Overlapping Genes (Genes within Genes)

In 1940s, Beadle and Tatum proposed one-gene-one protein hypothesis which explains that one gene encodes for one protein. However, if one gene consists of 1,500 base pairs, a protein of 500 amino acids in length would be synthesized. In addition, if the same sequence read in two different ways, two different amino acids would be synthesized by the same sequence of base pairs. It means, the same DNA sequence can synthesize more than one proteins at different time. It was realized for the first time when the total number of proteins synthesized by 0X174 exceeded from the coding potential of the phage genome. A similar phonemenon is found in the tumour virus SV40 where the total molecular weight of proteins (i.e. VP1, VP2 and VP3) synthesized by SV40 genes is much more than the size of the DNA molecule (5,200 base pairs i.e. 1,733 codons). From this observations the concept of overlapping genes has emerged.
Genetic map of ØX174. The gene B overlaps with gene A; gene K overlaps with A and C; gene E overlaps with gene D
Fig. 2.8. Genetic map of ØX174. The gene B overlaps with gene A; gene K overlaps with A and C; gene E overlaps with gene D.


For the first time Barrell et al. (1970) gave the evidence for the possibility of the above fact based on the overlapping genes found in bacteriophage ØX174. This virus contains an icosahedral capsid with a knob at each vertex enclosing a single stranded circular DNA (Fig 2.8). Sanger et al. (1977) mapped the whole nucleic acid sequence of phage ØX174, G4 DNA. Barrell et al (1976) have found the sequences of genes D,E and J, and the whole sequence of ØX174.

The ØX174 strand is made up of 5,386 nucleotides of known base sequences.

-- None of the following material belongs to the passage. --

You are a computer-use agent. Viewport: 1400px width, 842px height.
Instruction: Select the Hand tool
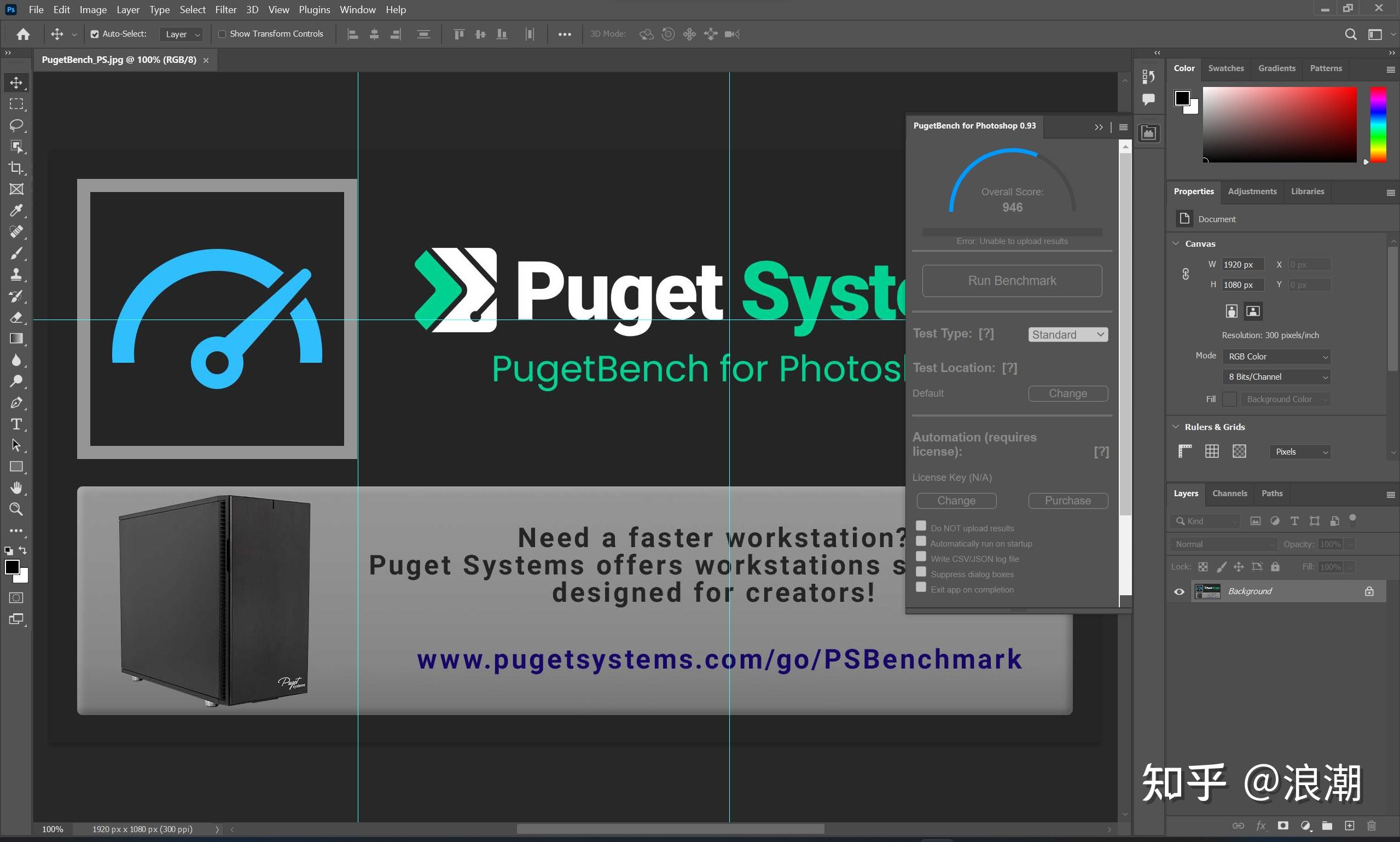pos(16,488)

If a single reading frame was used, about 1,795 amino acids would be encoded in the sequence and with an average protein size of about 400 amino acids, only 4-5 proteins could be made.
In contrast, ØX174 makes 11 proteins containing a total of more than 2,300 amino acids. The genes A and B have been characterized by Weisbeek et al (1977). The sequence of gene A is now known to contain all of gene B. Gene B is translated in a different reading frame from gene A. Similarly gene E is encoded within gene D. Another translational control mechanism expands the use of gene A. The 37 K Dalton gene A* protein is formed by reinitiating translation at an internal AUG codon within gene A message. The two translational proteins are synthesized by the same translational phase but the functions of the two proteins differ (Reinberg et al, 1983). Proleta K initiated near the end of gene A,  includes the base sequence of gene B, and terminates in gene C. For example, a reading frame of ......G,AAG,TTA,ACA……. nucleotides encodes the amino acids lysine, leucine and threonine. However, after reading the frame one nucleotide earlier, the codes become.. GAA,GTT,AAC, A... that encode glutamine, valine and asparagine, respectively.

It is obvious that by shifting the reading frame i.e. overlapping the code, the same gene can encode two different proteins. Similarly, in the nucleotide sequence .... TAATG...., TAA acts as termination codon of D gene, and ATG acts as the initiation codon of gene J. Here the nucleotide ‘A’ between A and T overlaps between the two codes. Therefore, the amino acid sequence of A* is similar to a segment of protein A. In addition, overlapping genes have also been detected in  virus SV40, and tryptophan mRNA of E. coli.